[START DATASET EXCERPTS]
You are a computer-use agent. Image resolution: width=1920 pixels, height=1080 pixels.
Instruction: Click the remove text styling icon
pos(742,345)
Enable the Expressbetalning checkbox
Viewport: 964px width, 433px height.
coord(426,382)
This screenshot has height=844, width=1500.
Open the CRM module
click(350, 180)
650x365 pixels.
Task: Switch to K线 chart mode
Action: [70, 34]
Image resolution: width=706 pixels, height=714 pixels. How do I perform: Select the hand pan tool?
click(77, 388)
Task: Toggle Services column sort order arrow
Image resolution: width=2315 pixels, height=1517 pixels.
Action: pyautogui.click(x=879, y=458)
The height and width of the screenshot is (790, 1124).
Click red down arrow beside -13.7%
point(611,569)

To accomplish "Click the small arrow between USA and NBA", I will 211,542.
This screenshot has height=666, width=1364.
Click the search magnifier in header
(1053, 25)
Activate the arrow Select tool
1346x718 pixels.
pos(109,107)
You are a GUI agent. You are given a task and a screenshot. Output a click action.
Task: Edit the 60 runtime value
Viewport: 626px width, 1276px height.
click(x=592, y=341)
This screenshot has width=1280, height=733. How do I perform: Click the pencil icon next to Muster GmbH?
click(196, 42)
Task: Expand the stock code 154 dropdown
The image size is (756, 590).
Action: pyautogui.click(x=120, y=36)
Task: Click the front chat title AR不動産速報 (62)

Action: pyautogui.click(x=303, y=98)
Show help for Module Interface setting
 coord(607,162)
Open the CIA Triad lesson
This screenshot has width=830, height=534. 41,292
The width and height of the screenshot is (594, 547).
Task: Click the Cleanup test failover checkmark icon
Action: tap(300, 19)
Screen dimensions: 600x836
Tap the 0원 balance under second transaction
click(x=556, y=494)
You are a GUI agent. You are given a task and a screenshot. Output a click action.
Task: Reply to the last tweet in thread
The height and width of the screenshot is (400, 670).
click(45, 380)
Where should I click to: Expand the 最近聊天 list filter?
[END DATASET EXCERPTS]
▸ WRITTEN EXERCISE
Reproduce verbatim the lines from the one containing "Open the CIA Triad lesson" through the end of the entries.

▸ THE REPLY
Open the CIA Triad lesson
This screenshot has width=830, height=534. 41,292
The width and height of the screenshot is (594, 547).
Task: Click the Cleanup test failover checkmark icon
Action: tap(300, 19)
Screen dimensions: 600x836
Tap the 0원 balance under second transaction
click(x=556, y=494)
You are a GUI agent. You are given a task and a screenshot. Output a click action.
Task: Reply to the last tweet in thread
The height and width of the screenshot is (400, 670).
click(45, 380)
Where should I click to: Expand the 最近聊天 list filter?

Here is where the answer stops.